(Saved data entries)
§

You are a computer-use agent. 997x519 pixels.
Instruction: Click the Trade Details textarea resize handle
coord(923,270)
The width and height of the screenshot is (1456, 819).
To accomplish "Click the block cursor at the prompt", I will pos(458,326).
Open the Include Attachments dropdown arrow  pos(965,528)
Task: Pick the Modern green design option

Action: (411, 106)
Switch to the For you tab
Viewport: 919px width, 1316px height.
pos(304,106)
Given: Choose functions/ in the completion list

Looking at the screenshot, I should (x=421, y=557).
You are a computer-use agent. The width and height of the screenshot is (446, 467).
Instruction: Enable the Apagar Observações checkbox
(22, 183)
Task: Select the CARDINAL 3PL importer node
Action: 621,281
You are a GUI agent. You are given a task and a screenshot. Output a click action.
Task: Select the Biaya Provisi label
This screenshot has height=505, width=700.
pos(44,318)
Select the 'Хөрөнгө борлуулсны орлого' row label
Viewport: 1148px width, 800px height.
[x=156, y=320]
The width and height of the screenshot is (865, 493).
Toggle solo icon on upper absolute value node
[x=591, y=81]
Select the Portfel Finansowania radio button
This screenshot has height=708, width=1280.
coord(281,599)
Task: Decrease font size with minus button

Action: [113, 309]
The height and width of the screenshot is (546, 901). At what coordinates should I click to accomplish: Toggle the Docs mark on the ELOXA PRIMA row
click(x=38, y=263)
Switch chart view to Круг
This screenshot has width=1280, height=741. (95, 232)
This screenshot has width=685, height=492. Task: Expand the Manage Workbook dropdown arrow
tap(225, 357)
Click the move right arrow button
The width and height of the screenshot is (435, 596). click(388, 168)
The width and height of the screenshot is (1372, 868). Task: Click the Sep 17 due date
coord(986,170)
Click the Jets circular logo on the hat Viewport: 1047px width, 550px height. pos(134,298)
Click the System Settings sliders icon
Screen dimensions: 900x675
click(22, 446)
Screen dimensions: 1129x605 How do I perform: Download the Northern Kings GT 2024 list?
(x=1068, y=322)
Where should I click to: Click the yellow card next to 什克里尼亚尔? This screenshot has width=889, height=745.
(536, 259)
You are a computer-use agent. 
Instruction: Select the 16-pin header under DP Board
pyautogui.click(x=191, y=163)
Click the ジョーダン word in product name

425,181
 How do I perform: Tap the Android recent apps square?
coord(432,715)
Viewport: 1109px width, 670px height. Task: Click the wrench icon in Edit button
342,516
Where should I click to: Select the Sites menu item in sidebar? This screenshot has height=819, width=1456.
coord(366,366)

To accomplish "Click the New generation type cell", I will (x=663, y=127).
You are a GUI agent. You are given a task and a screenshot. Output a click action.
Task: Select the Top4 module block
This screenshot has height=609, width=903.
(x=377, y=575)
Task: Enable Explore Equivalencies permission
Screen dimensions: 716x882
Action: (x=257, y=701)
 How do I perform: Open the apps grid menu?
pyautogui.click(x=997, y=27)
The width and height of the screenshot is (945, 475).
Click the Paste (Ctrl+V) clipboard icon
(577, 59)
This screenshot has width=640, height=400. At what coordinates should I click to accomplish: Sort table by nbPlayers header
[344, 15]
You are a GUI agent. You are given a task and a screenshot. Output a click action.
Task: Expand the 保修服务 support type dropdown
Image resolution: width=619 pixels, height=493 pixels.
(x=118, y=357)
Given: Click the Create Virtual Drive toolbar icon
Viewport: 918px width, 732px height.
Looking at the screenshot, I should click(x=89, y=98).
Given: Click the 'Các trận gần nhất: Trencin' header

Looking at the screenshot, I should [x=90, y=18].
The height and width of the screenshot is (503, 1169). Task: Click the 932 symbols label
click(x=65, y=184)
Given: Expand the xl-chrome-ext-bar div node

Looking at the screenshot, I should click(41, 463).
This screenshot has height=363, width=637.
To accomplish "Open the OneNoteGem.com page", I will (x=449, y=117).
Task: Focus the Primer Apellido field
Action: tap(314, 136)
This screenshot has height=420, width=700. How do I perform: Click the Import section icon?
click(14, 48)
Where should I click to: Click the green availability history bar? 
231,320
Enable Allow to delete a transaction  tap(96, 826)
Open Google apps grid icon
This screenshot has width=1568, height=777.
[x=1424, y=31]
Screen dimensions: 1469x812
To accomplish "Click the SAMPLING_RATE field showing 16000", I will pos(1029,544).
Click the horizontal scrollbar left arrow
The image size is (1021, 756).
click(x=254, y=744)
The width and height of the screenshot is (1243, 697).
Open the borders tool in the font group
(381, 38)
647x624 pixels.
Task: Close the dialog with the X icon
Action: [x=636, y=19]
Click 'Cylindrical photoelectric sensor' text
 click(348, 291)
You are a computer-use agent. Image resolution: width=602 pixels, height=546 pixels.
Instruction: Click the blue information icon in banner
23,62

§

The problem
Each entry above must be printed exactly as written.

Solution to the problem
You are a computer-use agent. 997x519 pixels.
Instruction: Click the Trade Details textarea resize handle
coord(923,270)
The width and height of the screenshot is (1456, 819).
To accomplish "Click the block cursor at the prompt", I will pos(458,326).
Open the Include Attachments dropdown arrow  pos(965,528)
Task: Pick the Modern green design option

Action: (411, 106)
Switch to the For you tab
Viewport: 919px width, 1316px height.
pos(304,106)
Given: Choose functions/ in the completion list

Looking at the screenshot, I should (x=421, y=557).
You are a computer-use agent. The width and height of the screenshot is (446, 467).
Instruction: Enable the Apagar Observações checkbox
(22, 183)
Task: Select the CARDINAL 3PL importer node
Action: 621,281
You are a GUI agent. You are given a task and a screenshot. Output a click action.
Task: Select the Biaya Provisi label
This screenshot has height=505, width=700.
pos(44,318)
Select the 'Хөрөнгө борлуулсны орлого' row label
Viewport: 1148px width, 800px height.
[x=156, y=320]
The width and height of the screenshot is (865, 493).
Toggle solo icon on upper absolute value node
[x=591, y=81]
Select the Portfel Finansowania radio button
This screenshot has height=708, width=1280.
coord(281,599)
Task: Decrease font size with minus button

Action: [113, 309]
The height and width of the screenshot is (546, 901). At what coordinates should I click to accomplish: Toggle the Docs mark on the ELOXA PRIMA row
click(x=38, y=263)
Switch chart view to Круг
This screenshot has width=1280, height=741. (95, 232)
This screenshot has width=685, height=492. Task: Expand the Manage Workbook dropdown arrow
tap(225, 357)
Click the move right arrow button
The width and height of the screenshot is (435, 596). click(388, 168)
The width and height of the screenshot is (1372, 868). Task: Click the Sep 17 due date
coord(986,170)
Click the Jets circular logo on the hat Viewport: 1047px width, 550px height. pos(134,298)
Click the System Settings sliders icon
Screen dimensions: 900x675
click(22, 446)
Screen dimensions: 1129x605 How do I perform: Download the Northern Kings GT 2024 list?
(x=1068, y=322)
Where should I click to: Click the yellow card next to 什克里尼亚尔? This screenshot has width=889, height=745.
(536, 259)
You are a computer-use agent. 
Instruction: Select the 16-pin header under DP Board
pyautogui.click(x=191, y=163)
Click the ジョーダン word in product name

425,181
 How do I perform: Tap the Android recent apps square?
coord(432,715)
Viewport: 1109px width, 670px height. Task: Click the wrench icon in Edit button
342,516
Where should I click to: Select the Sites menu item in sidebar? This screenshot has height=819, width=1456.
coord(366,366)

To accomplish "Click the New generation type cell", I will (x=663, y=127).
You are a GUI agent. You are given a task and a screenshot. Output a click action.
Task: Select the Top4 module block
This screenshot has height=609, width=903.
(x=377, y=575)
Task: Enable Explore Equivalencies permission
Screen dimensions: 716x882
Action: (x=257, y=701)
 How do I perform: Open the apps grid menu?
pyautogui.click(x=997, y=27)
The width and height of the screenshot is (945, 475).
Click the Paste (Ctrl+V) clipboard icon
(577, 59)
This screenshot has width=640, height=400. At what coordinates should I click to accomplish: Sort table by nbPlayers header
[344, 15]
You are a GUI agent. You are given a task and a screenshot. Output a click action.
Task: Expand the 保修服务 support type dropdown
Image resolution: width=619 pixels, height=493 pixels.
(x=118, y=357)
Given: Click the Create Virtual Drive toolbar icon
Viewport: 918px width, 732px height.
Looking at the screenshot, I should click(x=89, y=98).
Given: Click the 'Các trận gần nhất: Trencin' header

Looking at the screenshot, I should [x=90, y=18].
The height and width of the screenshot is (503, 1169). Task: Click the 932 symbols label
click(x=65, y=184)
Given: Expand the xl-chrome-ext-bar div node

Looking at the screenshot, I should click(41, 463).
This screenshot has height=363, width=637.
To accomplish "Open the OneNoteGem.com page", I will (x=449, y=117).
Task: Focus the Primer Apellido field
Action: tap(314, 136)
This screenshot has height=420, width=700. How do I perform: Click the Import section icon?
click(14, 48)
Where should I click to: Click the green availability history bar? 
231,320
Enable Allow to delete a transaction  tap(96, 826)
Open Google apps grid icon
This screenshot has width=1568, height=777.
[x=1424, y=31]
Screen dimensions: 1469x812
To accomplish "Click the SAMPLING_RATE field showing 16000", I will pos(1029,544).
Click the horizontal scrollbar left arrow
The image size is (1021, 756).
click(x=254, y=744)
The width and height of the screenshot is (1243, 697).
Open the borders tool in the font group
(381, 38)
647x624 pixels.
Task: Close the dialog with the X icon
Action: [x=636, y=19]
Click 'Cylindrical photoelectric sensor' text
 click(348, 291)
You are a computer-use agent. Image resolution: width=602 pixels, height=546 pixels.
Instruction: Click the blue information icon in banner
23,62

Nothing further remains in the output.